---- EXTRAIT DU TEXTE

On aurait pu revoir notre jugement sur Park Chan-wook et penser qu’il est un bon cinéaste ne maîtrisant pas encore son art. L’engouement critique pour cet auteur et les prix gagnés par ses films, notamment à Cannes, auraient pu nous convertir. Peut-être faisions-nous erreur. Malheureusement, après la vision de Thirst, on se dit qu’il est définitivement impossible de cautionner un tel cinéma du vide et de la boursouflure sous couvert d’insolence et d’inventivité : la mise en scène de Park Chan-wook est le summum de l’absence de pensée sur les images et sur les thèmes développés ; un art de nerd maladroit qui se contrefout de l’intelligence du spectateur.

--------
---- JEU DE DONNÉES

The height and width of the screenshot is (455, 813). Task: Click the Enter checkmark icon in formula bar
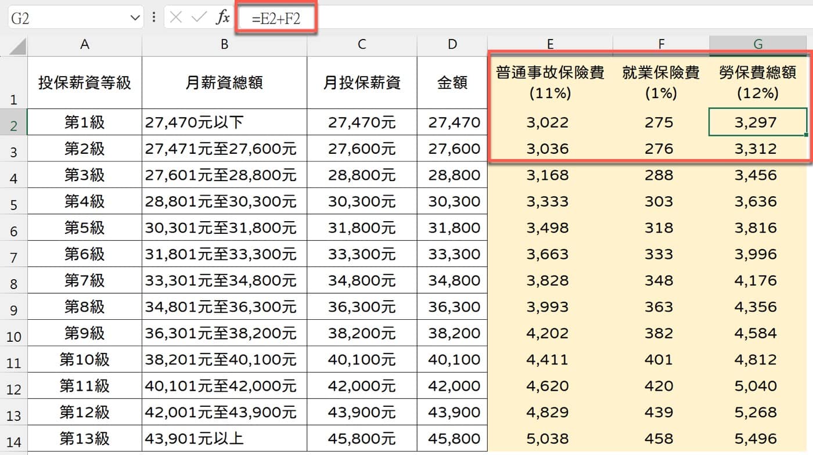click(x=199, y=17)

--------

* _CONSIGNE_:
Recopiez le passage de la critique de cinéma allant de « On aurait pu » jusqu'à « l’intelligence du spectateur. », en substituant « ce film » à « Thirst ».

* _CORRIGÉ_:
On aurait pu revoir notre jugement sur Park Chan-wook et penser qu’il est un bon cinéaste ne maîtrisant pas encore son art. L’engouement critique pour cet auteur et les prix gagnés par ses films, notamment à Cannes, auraient pu nous convertir. Peut-être faisions-nous erreur. Malheureusement, après la vision de ce film, on se dit qu’il est définitivement impossible de cautionner un tel cinéma du vide et de la boursouflure sous couvert d’insolence et d’inventivité : la mise en scène de Park Chan-wook est le summum de l’absence de pensée sur les images et sur les thèmes développés ; un art de nerd maladroit qui se contrefout de l’intelligence du spectateur.